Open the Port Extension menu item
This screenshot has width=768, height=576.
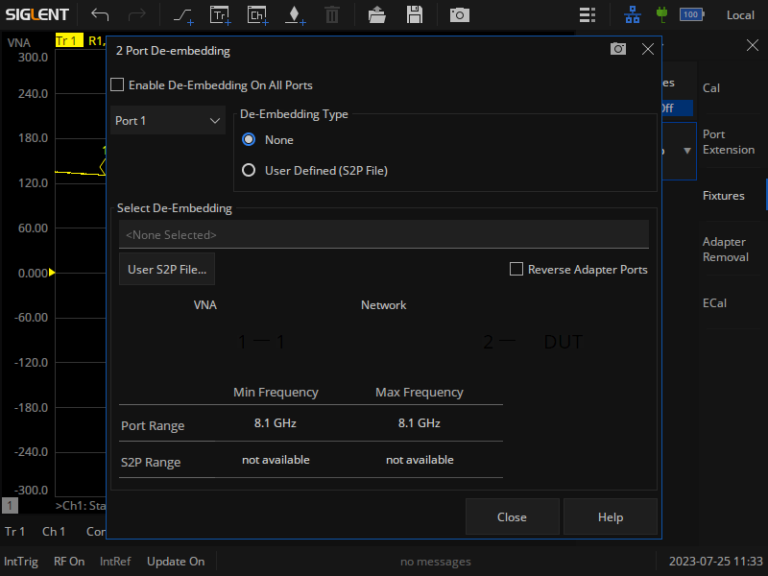coord(727,142)
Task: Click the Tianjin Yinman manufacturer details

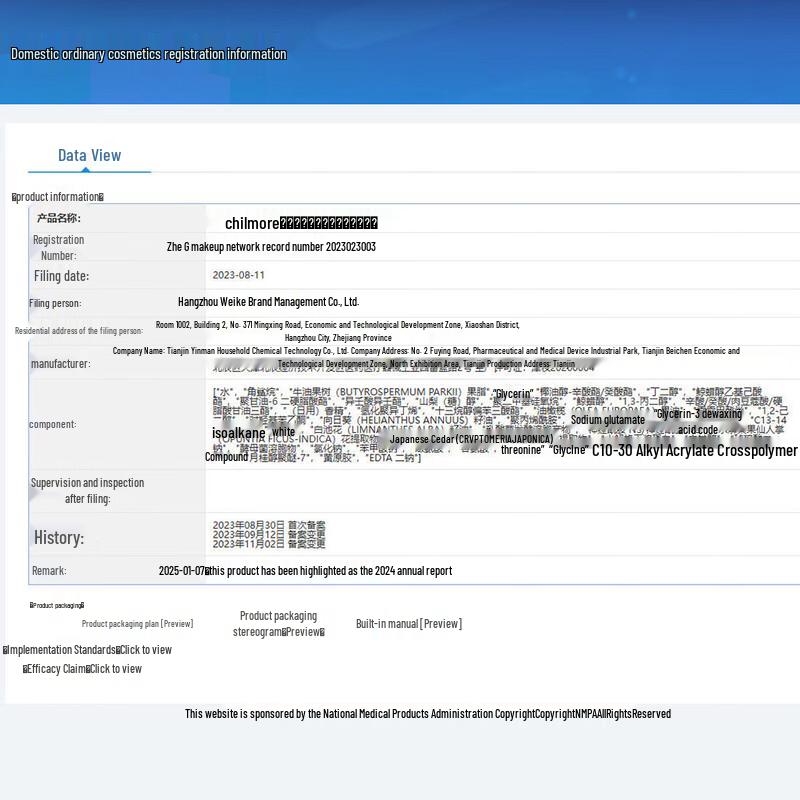Action: click(x=426, y=357)
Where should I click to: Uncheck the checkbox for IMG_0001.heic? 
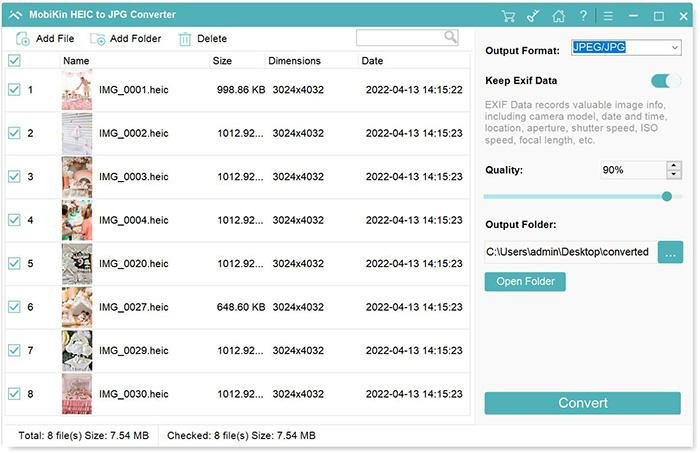14,90
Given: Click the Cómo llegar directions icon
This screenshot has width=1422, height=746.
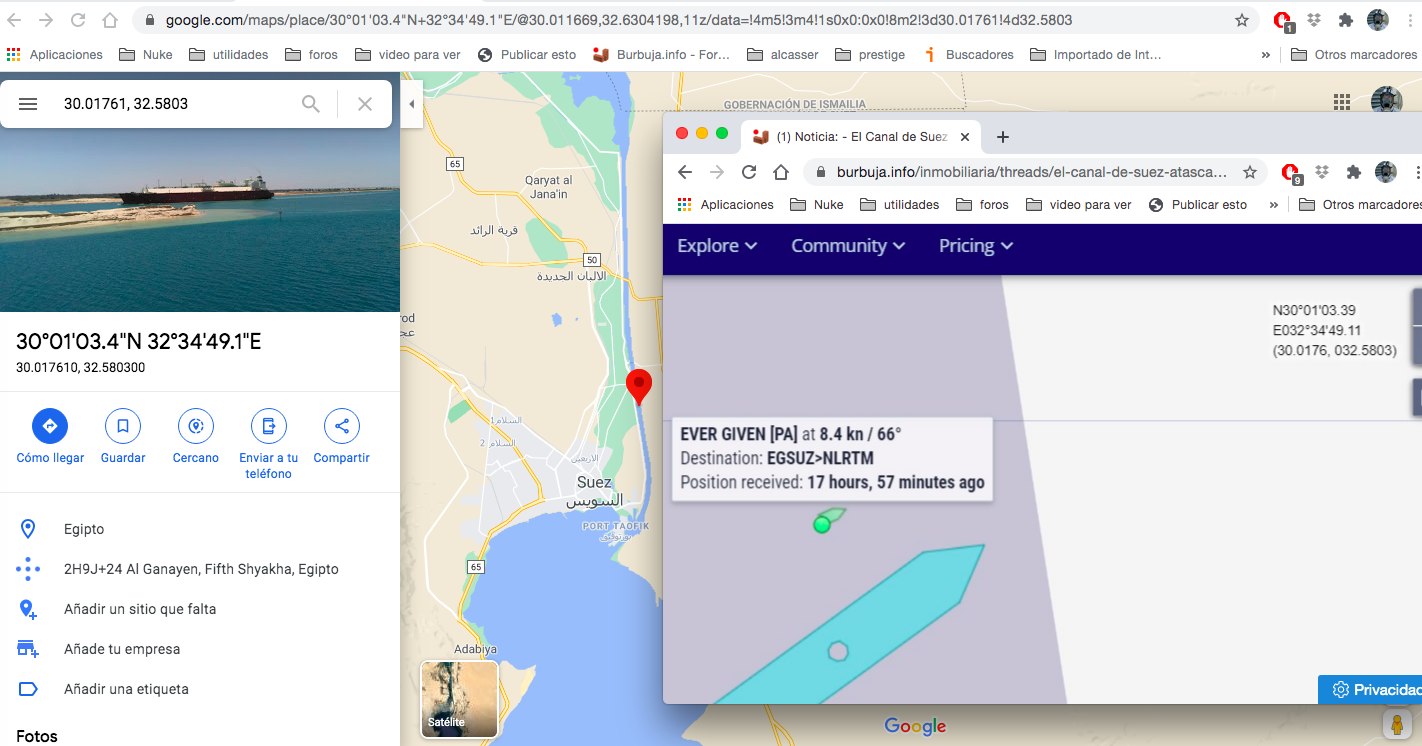Looking at the screenshot, I should pyautogui.click(x=50, y=426).
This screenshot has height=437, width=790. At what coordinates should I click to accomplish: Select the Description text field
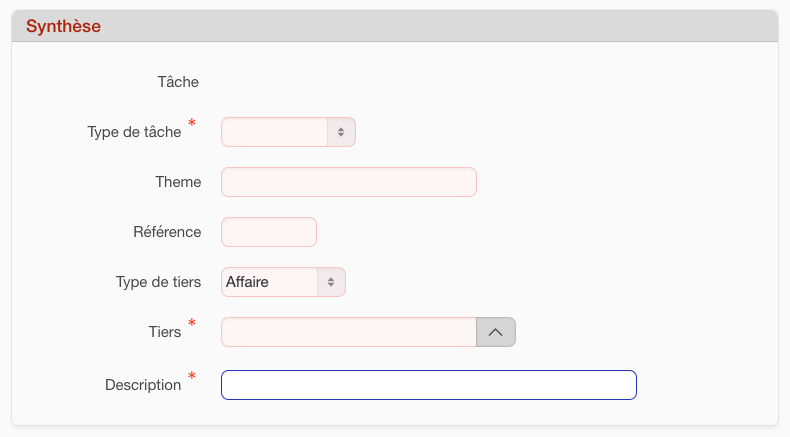click(428, 385)
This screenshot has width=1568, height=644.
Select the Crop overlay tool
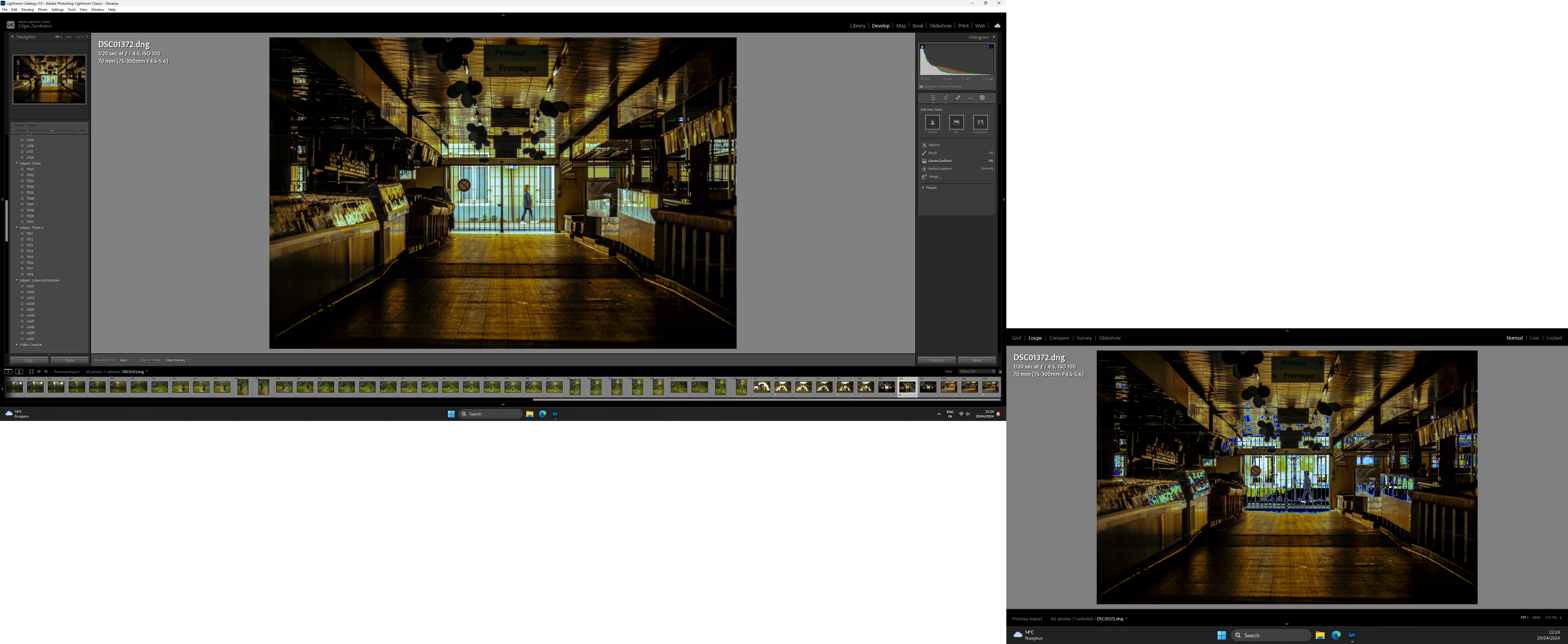coord(945,98)
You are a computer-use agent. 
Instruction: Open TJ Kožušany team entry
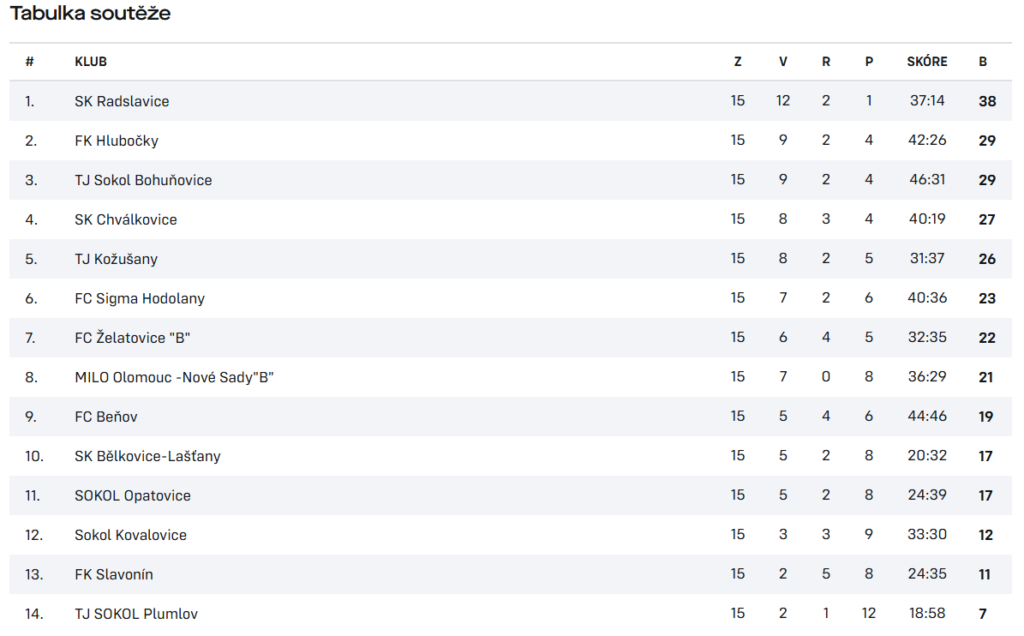coord(116,259)
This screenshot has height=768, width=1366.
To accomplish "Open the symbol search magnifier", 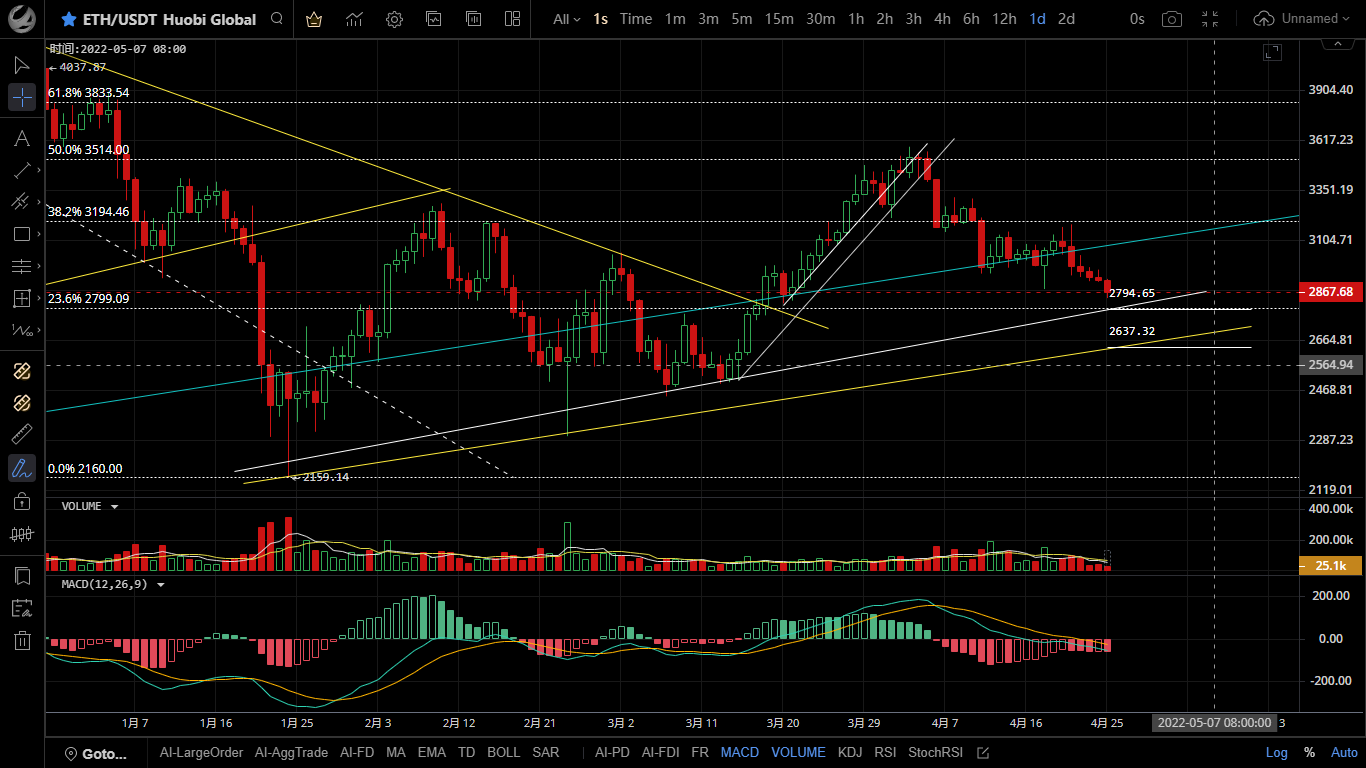I will tap(277, 19).
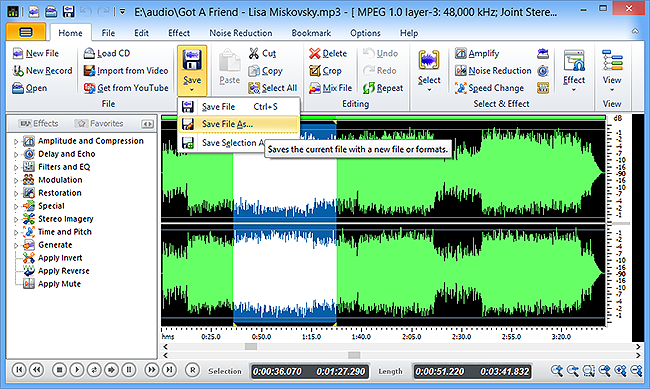Click the Pause playback button
The image size is (650, 389).
(x=129, y=370)
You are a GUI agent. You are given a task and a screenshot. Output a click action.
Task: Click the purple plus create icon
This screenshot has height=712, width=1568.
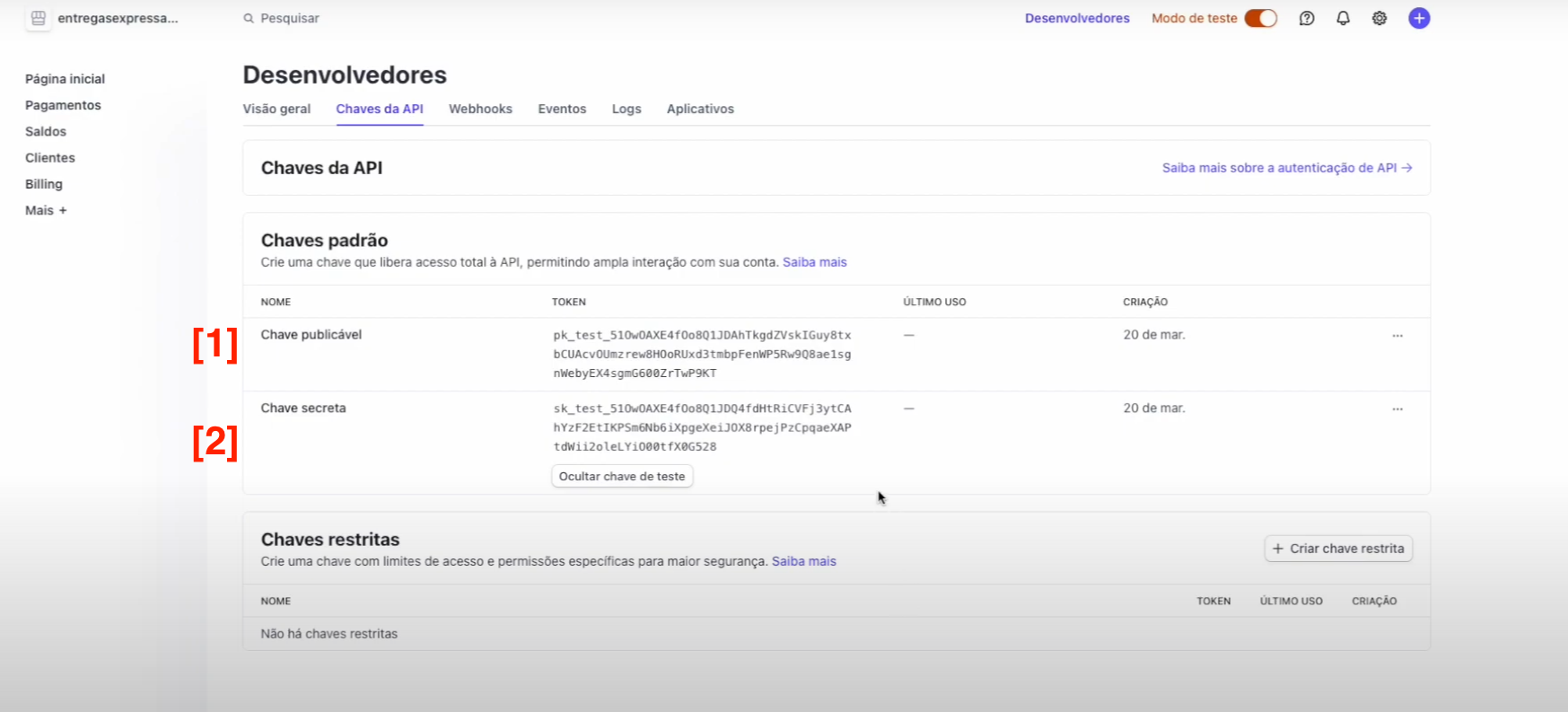coord(1419,18)
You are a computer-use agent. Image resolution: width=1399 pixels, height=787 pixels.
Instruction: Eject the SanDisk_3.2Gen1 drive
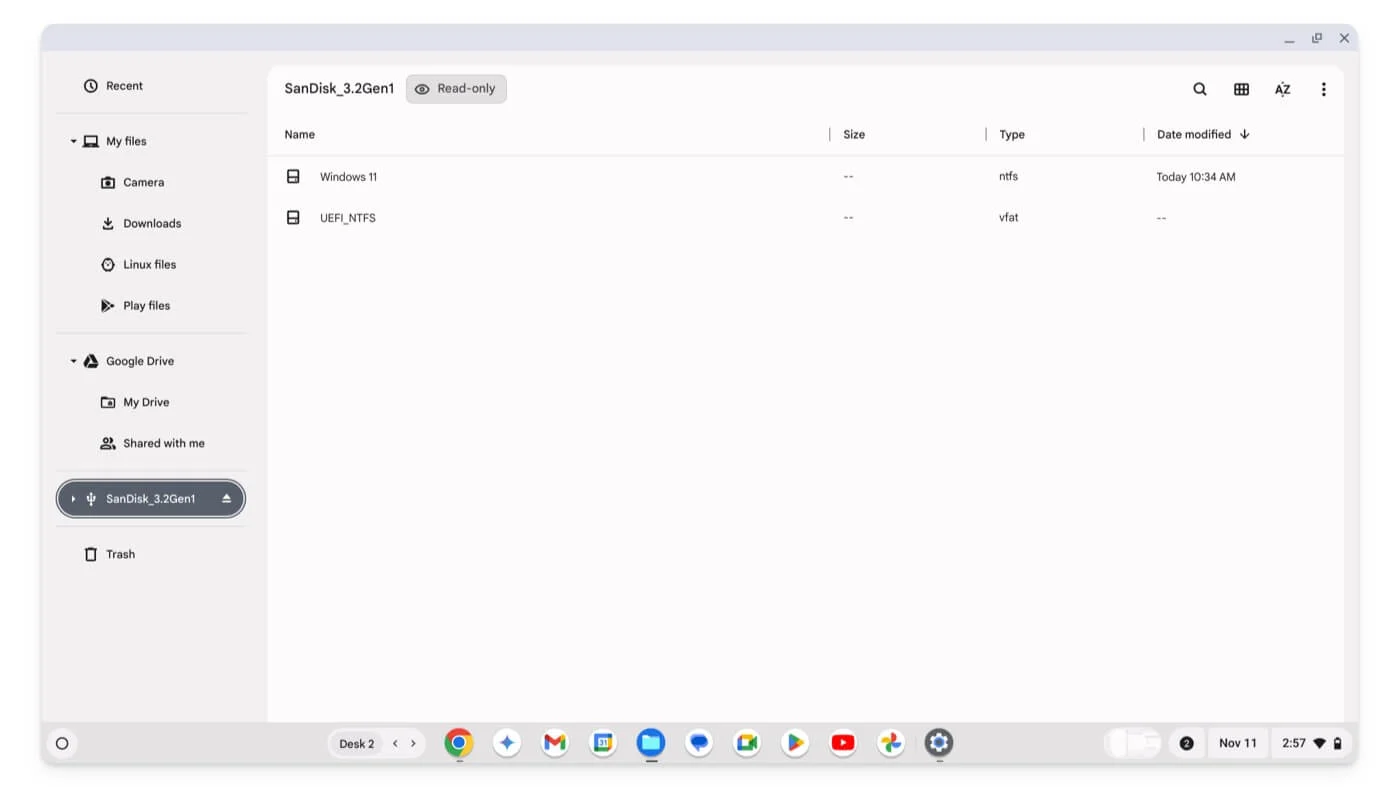[226, 499]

────────────────────

◆ Given problem
Please rewrite everything from the line containing "Where should I" down to the line containing "click(428, 385)", swapping "Description" for "Comments" and keeping all else the same. Return only those lines, without the pictures.

◆ Answer
Where should I click to: Uncheck the checkbox for IMG_0001.heic? 
14,90
Given: Click the Cómo llegar directions icon
This screenshot has width=1422, height=746.
Looking at the screenshot, I should pyautogui.click(x=50, y=426).
This screenshot has height=437, width=790. At what coordinates should I click to accomplish: Select the Comments text field
click(428, 385)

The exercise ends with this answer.